As we read on in scripture – as we journey from the end of Luke’s gospel and on into the narrative of the Acts of the Apostles – we still do not find ourselves journeying with the sorrowful and the despairing.
Instead, we see the disciples taking up the ministry of Jesus – even to the point of enduring the same harsh treatment that had been meted out to him.
Furthermore, we do not just read of lives lived out in a spirit of stoic resolution – rather, we read of lives lived out in response to Jesus’ call to love and serve; and through those loving and serving lives we witness the proclamation of the living presence of the risen and ascended Jesus.
Jesus’ Ascension was not experienced as a parting.
Yes, Jesus was taken from his disciples’ sight, but there was no sense of Jesus being absent.
As we read deeper into the Acts of the Apostles, we discover that this sense of Jesus’ living presence was being experienced by all those who were newly baptized into Christ’s newly-born Church.

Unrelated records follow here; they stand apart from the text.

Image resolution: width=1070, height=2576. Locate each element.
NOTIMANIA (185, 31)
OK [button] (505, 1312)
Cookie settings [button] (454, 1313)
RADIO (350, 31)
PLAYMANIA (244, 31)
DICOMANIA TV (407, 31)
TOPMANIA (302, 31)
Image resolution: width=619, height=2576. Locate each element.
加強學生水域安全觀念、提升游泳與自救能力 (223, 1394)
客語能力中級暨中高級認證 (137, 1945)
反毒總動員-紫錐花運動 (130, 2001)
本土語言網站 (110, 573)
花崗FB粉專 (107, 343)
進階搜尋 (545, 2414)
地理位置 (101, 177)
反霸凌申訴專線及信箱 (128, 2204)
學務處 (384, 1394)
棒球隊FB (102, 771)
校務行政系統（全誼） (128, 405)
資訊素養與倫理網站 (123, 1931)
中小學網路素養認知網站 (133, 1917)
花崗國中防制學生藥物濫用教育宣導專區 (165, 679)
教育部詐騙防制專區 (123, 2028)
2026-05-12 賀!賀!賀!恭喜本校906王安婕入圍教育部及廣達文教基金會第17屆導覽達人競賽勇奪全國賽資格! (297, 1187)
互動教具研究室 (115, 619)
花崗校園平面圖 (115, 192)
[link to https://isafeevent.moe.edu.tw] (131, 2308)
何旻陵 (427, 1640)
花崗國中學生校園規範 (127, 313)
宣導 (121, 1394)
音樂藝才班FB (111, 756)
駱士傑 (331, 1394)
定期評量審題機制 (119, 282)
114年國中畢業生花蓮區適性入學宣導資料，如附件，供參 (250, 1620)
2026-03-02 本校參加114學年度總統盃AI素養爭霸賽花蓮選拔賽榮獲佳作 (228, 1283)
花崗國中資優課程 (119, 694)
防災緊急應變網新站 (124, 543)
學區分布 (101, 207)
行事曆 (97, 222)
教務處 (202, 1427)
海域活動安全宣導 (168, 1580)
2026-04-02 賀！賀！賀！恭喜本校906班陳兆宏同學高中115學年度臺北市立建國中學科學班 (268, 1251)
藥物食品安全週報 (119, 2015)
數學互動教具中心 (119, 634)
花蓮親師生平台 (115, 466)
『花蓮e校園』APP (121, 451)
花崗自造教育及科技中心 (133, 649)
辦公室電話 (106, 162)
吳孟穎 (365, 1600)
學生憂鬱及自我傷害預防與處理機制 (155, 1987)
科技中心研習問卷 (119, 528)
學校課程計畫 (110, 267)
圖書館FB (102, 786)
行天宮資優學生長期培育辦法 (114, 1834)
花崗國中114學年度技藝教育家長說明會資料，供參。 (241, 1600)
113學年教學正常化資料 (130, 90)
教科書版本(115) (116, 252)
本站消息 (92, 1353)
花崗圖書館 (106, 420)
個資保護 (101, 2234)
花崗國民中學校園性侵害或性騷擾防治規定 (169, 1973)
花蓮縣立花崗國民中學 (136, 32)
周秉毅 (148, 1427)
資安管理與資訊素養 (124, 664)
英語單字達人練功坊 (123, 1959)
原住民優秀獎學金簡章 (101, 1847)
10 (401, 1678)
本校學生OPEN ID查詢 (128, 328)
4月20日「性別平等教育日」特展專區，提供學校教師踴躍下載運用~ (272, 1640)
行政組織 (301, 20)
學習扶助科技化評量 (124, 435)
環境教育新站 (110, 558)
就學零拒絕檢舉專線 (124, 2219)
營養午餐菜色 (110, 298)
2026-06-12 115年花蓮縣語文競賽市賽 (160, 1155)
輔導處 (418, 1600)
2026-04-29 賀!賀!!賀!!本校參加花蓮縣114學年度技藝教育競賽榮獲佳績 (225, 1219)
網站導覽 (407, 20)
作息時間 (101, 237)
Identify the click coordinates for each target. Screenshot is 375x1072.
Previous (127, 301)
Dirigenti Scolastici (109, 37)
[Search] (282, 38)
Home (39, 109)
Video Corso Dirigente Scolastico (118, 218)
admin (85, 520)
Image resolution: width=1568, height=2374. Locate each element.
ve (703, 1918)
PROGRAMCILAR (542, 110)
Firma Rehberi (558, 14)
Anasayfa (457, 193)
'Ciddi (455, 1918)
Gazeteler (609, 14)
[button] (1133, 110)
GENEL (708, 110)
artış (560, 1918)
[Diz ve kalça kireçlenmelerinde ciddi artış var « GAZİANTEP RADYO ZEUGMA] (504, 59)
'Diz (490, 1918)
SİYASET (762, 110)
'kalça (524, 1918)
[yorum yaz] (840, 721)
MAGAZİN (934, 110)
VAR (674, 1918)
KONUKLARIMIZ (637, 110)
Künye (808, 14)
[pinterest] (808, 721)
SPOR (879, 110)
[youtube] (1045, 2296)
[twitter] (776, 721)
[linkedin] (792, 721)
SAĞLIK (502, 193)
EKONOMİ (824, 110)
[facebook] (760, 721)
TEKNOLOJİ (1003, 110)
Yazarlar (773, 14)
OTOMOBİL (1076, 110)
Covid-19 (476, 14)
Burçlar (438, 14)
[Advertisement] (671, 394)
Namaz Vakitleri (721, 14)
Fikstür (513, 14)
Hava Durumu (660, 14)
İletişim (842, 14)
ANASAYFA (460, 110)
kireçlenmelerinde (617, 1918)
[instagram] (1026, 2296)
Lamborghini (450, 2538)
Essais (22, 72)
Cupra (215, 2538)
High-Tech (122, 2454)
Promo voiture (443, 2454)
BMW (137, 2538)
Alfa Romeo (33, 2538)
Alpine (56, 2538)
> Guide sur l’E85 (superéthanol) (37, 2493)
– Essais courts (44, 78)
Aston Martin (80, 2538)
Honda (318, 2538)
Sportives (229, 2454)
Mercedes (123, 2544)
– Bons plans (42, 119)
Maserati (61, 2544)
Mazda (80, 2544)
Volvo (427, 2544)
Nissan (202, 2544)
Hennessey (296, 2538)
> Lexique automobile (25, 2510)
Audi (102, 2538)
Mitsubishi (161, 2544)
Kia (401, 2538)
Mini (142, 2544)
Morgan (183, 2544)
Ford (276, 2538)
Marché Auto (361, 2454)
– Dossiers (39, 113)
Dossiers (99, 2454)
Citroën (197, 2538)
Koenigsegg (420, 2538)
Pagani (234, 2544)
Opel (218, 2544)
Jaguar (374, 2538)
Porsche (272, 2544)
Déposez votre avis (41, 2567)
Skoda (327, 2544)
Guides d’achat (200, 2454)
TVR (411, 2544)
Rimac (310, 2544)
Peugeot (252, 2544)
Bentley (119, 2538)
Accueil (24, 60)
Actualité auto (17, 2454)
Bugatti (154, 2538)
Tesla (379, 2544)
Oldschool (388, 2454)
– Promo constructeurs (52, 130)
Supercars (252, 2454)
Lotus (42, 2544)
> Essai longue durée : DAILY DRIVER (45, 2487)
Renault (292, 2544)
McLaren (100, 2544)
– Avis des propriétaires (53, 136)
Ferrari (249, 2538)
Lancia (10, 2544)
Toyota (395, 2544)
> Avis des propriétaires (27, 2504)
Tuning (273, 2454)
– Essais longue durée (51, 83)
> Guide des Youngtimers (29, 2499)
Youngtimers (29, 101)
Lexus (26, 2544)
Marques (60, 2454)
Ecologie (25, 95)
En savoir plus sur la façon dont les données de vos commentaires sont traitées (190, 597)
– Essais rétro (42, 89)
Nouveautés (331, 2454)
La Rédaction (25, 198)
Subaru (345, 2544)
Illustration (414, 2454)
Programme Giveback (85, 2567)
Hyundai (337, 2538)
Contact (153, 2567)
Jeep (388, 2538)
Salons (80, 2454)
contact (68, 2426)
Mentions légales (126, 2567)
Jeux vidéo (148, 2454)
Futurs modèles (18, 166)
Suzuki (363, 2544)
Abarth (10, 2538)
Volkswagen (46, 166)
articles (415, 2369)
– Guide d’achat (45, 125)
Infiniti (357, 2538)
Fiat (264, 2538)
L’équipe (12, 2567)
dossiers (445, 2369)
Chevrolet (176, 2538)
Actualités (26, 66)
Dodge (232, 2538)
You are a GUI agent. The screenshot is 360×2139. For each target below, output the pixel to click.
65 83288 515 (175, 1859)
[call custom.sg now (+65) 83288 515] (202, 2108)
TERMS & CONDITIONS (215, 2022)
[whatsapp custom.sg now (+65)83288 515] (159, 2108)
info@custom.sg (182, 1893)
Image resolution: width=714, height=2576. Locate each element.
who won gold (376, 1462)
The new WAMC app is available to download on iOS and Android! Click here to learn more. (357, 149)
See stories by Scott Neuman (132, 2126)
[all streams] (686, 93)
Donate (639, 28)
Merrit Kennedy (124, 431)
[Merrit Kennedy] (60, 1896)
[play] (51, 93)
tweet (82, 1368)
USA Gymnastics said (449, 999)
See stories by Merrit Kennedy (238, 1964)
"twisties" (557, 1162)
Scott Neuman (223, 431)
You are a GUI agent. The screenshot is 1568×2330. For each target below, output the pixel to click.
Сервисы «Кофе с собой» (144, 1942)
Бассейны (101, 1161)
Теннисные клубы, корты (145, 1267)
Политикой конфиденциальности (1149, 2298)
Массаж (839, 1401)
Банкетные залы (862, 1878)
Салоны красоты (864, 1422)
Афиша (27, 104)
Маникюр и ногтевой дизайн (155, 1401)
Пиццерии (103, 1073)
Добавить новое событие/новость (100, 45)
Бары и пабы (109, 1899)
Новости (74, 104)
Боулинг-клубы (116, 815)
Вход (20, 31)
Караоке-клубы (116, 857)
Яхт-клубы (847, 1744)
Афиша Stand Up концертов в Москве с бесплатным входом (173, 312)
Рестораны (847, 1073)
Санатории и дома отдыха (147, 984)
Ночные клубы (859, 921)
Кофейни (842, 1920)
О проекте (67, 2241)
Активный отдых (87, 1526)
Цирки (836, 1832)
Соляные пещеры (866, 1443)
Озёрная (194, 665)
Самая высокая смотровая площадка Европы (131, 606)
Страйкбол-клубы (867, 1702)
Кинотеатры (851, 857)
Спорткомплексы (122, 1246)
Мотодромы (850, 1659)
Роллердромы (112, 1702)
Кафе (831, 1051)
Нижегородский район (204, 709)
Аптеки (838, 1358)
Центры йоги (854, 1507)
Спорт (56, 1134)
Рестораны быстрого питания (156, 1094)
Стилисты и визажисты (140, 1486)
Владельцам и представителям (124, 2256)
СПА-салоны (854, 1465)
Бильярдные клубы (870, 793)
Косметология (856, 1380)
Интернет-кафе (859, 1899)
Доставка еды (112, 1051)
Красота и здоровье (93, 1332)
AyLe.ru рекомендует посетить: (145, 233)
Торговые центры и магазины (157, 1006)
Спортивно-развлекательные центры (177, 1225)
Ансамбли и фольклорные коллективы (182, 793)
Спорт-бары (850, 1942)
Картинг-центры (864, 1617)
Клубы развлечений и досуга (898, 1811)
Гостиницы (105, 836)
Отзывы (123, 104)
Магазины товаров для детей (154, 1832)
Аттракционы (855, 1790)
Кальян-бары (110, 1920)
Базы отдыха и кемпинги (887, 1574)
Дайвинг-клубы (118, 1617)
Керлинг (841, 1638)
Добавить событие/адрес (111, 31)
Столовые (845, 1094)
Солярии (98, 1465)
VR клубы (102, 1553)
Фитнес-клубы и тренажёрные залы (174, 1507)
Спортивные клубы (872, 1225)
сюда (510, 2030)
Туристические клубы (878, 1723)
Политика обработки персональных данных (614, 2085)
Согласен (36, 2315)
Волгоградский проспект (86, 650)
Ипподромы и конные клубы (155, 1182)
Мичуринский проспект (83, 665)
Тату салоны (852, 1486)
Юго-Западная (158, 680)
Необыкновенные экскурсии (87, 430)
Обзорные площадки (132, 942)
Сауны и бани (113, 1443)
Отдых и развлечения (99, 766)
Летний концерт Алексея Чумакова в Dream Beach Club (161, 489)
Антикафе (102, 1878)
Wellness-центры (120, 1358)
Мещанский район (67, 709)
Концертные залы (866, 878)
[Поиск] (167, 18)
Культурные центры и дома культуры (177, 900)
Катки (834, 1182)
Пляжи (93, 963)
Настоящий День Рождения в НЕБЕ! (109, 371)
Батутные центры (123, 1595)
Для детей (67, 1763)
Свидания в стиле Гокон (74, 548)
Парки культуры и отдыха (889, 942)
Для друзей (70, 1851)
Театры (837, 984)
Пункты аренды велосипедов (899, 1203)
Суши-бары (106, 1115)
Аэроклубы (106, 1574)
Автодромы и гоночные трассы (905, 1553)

Jesus did not go off to be alone, and to appear as the mood took him.
- Jesus is ever present;
- Jesus is ever washing our feet in humble service;
- Jesus is ever feeding us with his most precious body and blood;
- Jesus is ever interceding for us and for the whole world.
Just as the joy of the ever-present Jesus filled the hearts of those early disciples, so it can fill our hearts – if we let it!
The biggest problem we have with the Ascension is that we think of heaven as being another place. Jesus ascends to heaven – surely it is logical that heaven must be another place!
But – that is not what the narrative is telling us. In Luke’s gospel the kingdom of God is not portrayed as a different place, but rather as God’s future breaking into our present, through Christ’s death and resurrection.
When we proclaim our faith in the Ascended One, we are proclaiming that – despite the events that seem to contradict it – we can see and participate in the future reign of God, with Jesus, in the here and now.
We experience, in our everyday lives, not the absence of Jesus, but his real and life-transforming presence.
The wondrous mystery of the Ascension is that, because Jesus goes to God’s future ahead of us, then there is no place in our journey where Jesus is not waiting to greet us.
There is tremendous hope in the Ascension of Jesus.
Because our future is now safely in Jesus’ hands, we can face the challenges of today with greater courage, hope and dignity.
The Ascension is the assurance that the battle is over, and that it has been won.
- We are free to live in a new reality.
- We are free to live for others in a world that has yet to fully comprehend the good news.
- We are free to experience the loving embrace of the Jesus who is, was, and always will be with us.
- We are free to join those first disciples as we journey on with great joy, and as we continually bless God. Amen.